## Excerpted text

--------------------------------------------------

Manning said that radical move would let the GOP repeal Obamacare entirely and pass a replacement that “returns health care governance to the states from where it was stolen by the previous administration.”

The reconciliation process doesn’t allow for a complete repeal of Obamacare because it can only be used to pass bills impacting spending and tax revenue, leaving other parts of the law alone, including the mandate that insurers cover young adults through age 26 and the requirement to cover anyone with a preexisting condition.

Manning cited a Feb. 28 paper from the Texas Public Policy Foundation, or TPPF, titled “Repeal and Respect: Key Principles for Renewing American Healthcare.” He said that paper presents the right way forward, a wholesale overhaul with state-based solutions based on free-enterprise and federalist principles.

The paper is circulating among the House Freedom Caucus and the House and Senate Texas delegations with strong support of Sen. Ted Cruz, R-Texas, one of the three conservative senators, along with Sen. Rand Paul, R-Ky., and Mike Lee, R-Utah, who are fighting a partial repeal.

Two of Cruz’ former staffers now work at TPPF, including Chip Roy, the director of the group’s Center for Tenth Amendment Action and the author of the “Repeal and Respect” paper.

“Full repeal is what the GOP has been promising for four elections cycles, but every indication we’re getting from the GOP Speaker is they think they can con the American people into replacing Obamacare with Congresscare,” Roy said in an interview.

Roy argues that the Senate is hiding behind its own rules to justify only passing a partial repeal of Obamacare but says the Senate can fully repeal the law under the process if it wants to.

Republican leaders in Congress, he said, think they can fulfill their campaign promises with “a fake repeal and repackaged Obamacare…and they expect that the American people will not get the joke,” he added.

“The Senate has the power to fully repeal Obamacare under their rules and are refusing to do so,” he said.

--------------------------------------------------

## Screenshot grounding data
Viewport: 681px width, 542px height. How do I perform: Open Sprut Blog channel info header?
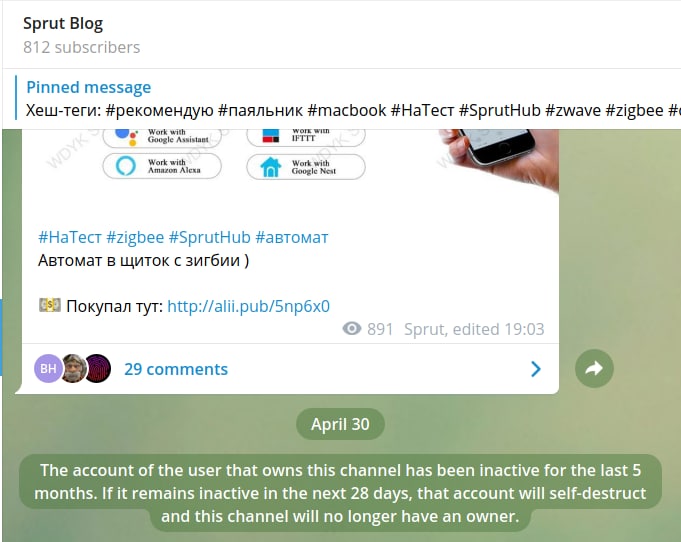pyautogui.click(x=82, y=35)
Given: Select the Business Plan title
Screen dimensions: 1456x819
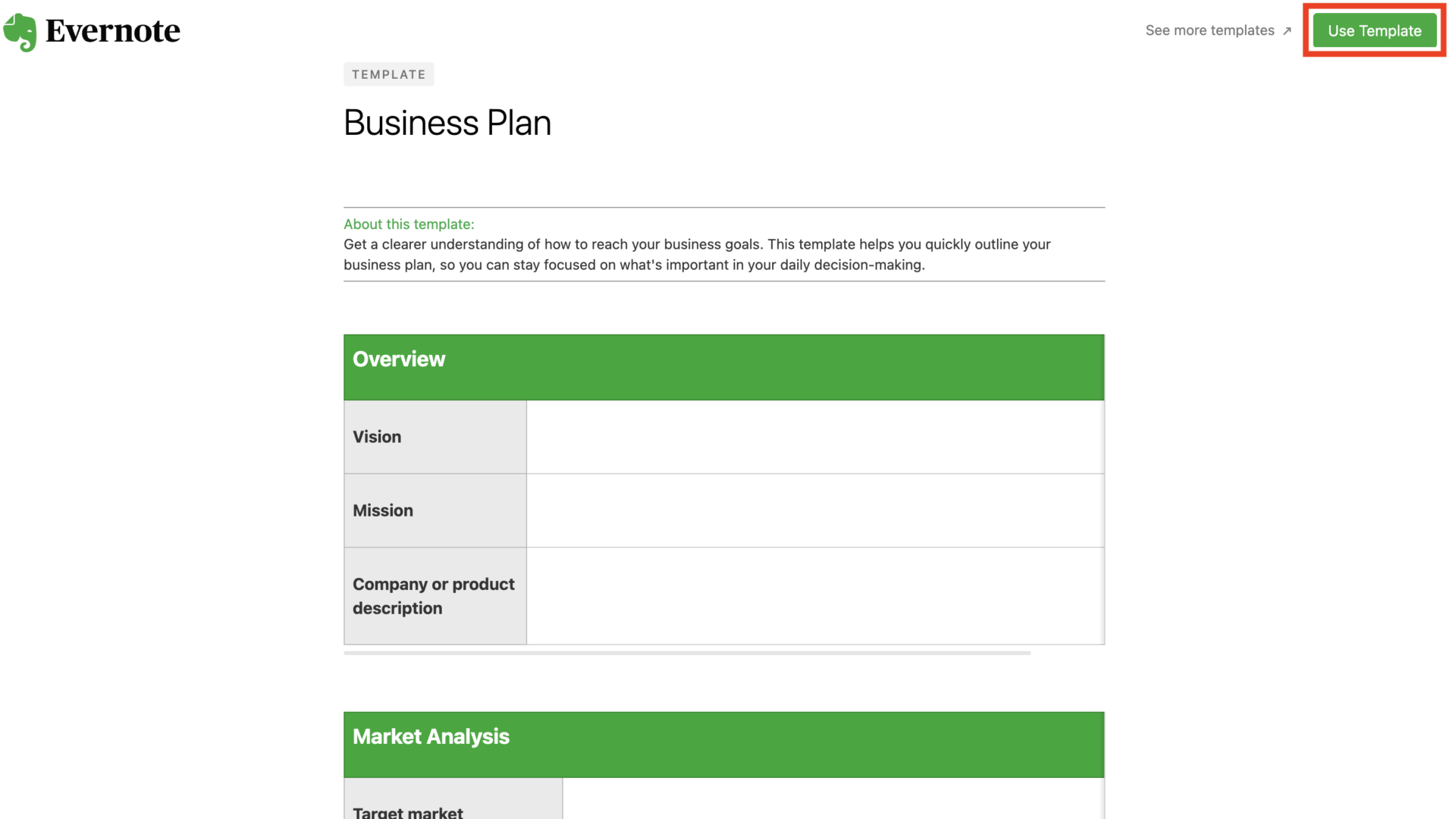Looking at the screenshot, I should click(447, 122).
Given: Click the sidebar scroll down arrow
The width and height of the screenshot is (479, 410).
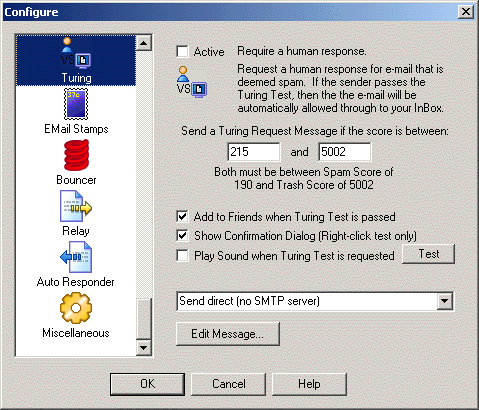Looking at the screenshot, I should click(x=144, y=348).
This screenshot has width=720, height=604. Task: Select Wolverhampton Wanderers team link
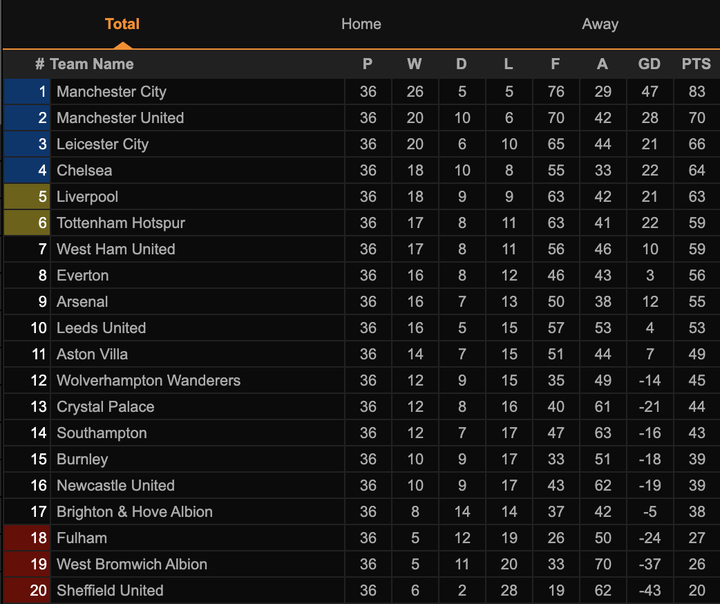tap(148, 380)
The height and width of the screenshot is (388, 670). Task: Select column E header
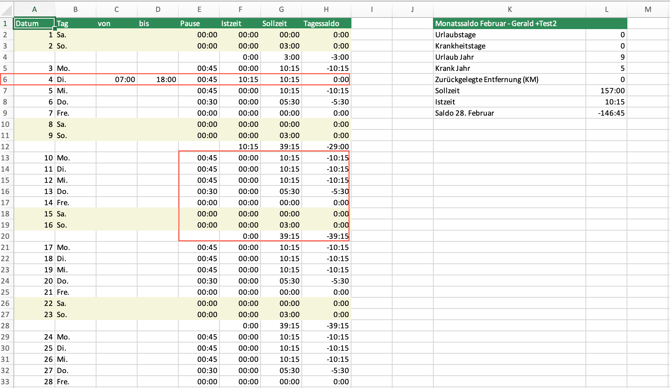(x=199, y=9)
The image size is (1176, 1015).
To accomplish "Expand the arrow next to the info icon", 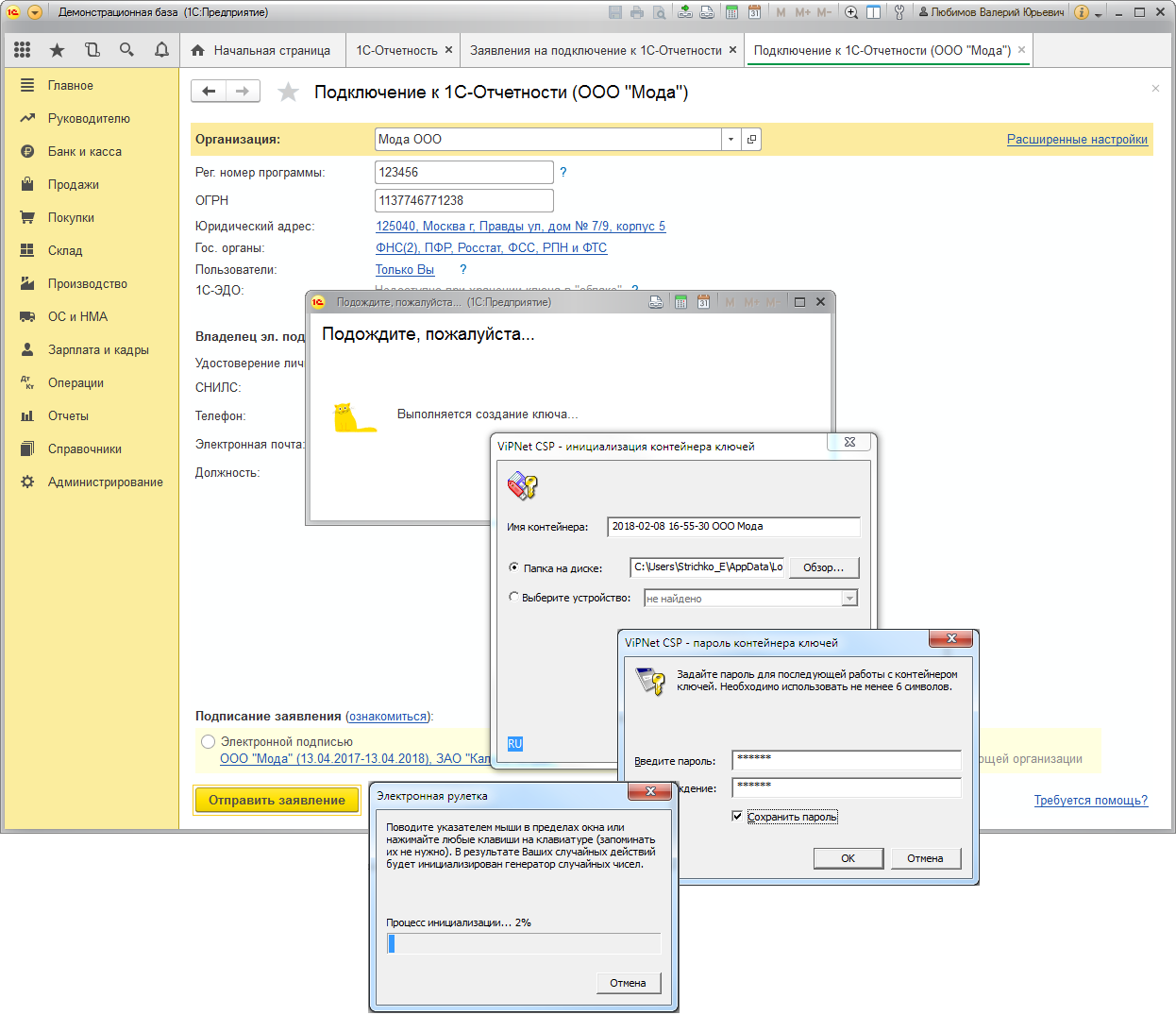I will pyautogui.click(x=1099, y=14).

--------------------------------------------------

## Requirement 1
Reproduce the Obamacare repeal text from "Roy argues that" through "it wants to.", switching "partial repeal" to "limited repeal".
## Requirement 2
In the Obamacare repeal text, condense the paragraph beginning "The reconciliation process doesn't allow" into a shorter version that keeps its main facts.
## Requirement 3
Answer these questions from the Obamacare repeal text:
(a) What is the date of the TPPF paper that Manning cited?
(b) What position does Chip Roy hold at TPPF?
(c) According to Roy, for how many election cycles has the GOP been promising full repeal?

## Response 1
Roy argues that the Senate is hiding behind its own rules to justify only passing a limited repeal of Obamacare but says the Senate can fully repeal the law under the process if it wants to.

## Response 2
Reconciliation can only pass bills affecting spending and tax revenue, so it cannot fully repeal Obamacare. Other parts of the law would stay in place, including the mandate that insurers cover young adults through age 26 and the requirement to cover anyone with a preexisting condition.

## Response 3
(a) Feb. 28
(b) Director of the group's Center for Tenth Amendment Action
(c) Four